The first court date is expected to serve as a procedural hearing and Peterson will likely attend.
"While the hearing is believed to be primarily procedural, individual litigants often choose to attend one or more of the preliminary phases of the court proceedings to show respect for the process, to demonstrate that the person takes the matter seriously, and to meet the presiding judge."
ESPN reports the NFLA filed a motion three days after arbiter Harold Henderson upheld NFL Commissioner Roger Goodell's decision to suspend the Vikings' running back until at least April 15. The NFLPA issued a statement saying Henderson was "an evidently partial arbitrator who exceeded the scope of his authority."
Peterson was arrested Sept. 12 on a child abuse charge in Montgomery County, Texas. On Nov. 4, he pleaded no contest to misdemeanor reckless assault. He played in Minnesota's Week 1 victory over the St. Louis Rams before serving the rest of the season either on Goodell's exempt list or suspended.
The union argues that missing nearly an entire season was more than enough punishment.
According to USA Today, the union's motion requests "an order declaring that Mr. Peterson is entitled immediately to be reinstated as a player in the National Football League because he has already served far more than the maximum two-game suspension that could have been imposed under the CBA."
Peterson's possible reinstatement date of mid-April is more than a month after the new league year begins on March 10, according to ESPN. The new league year coincides with the start of free agency.

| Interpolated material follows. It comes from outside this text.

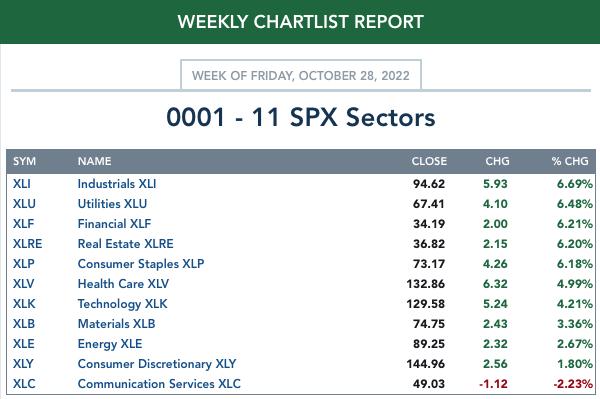The height and width of the screenshot is (399, 600).
Task: Open the XLI symbol link
Action: 22,184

If Peterson wants to play for a new team – or the Vikings want to trade him – it's beneficial for both parties if Peterson is reinstated by the time the new league year begins.
The judge assigned to Peterson's challenge is U.S. District Court Judge David S. Doty of Minneapolis.
In 2011, the Washington Post asked if the then-81-year-old Doty was the most influential man in professional football when he helped the league reach a new Collective Bargaining Agreement, thus, ending the threat of a lockout.
Doty has reviewed NFL labor issues for more than 20 years.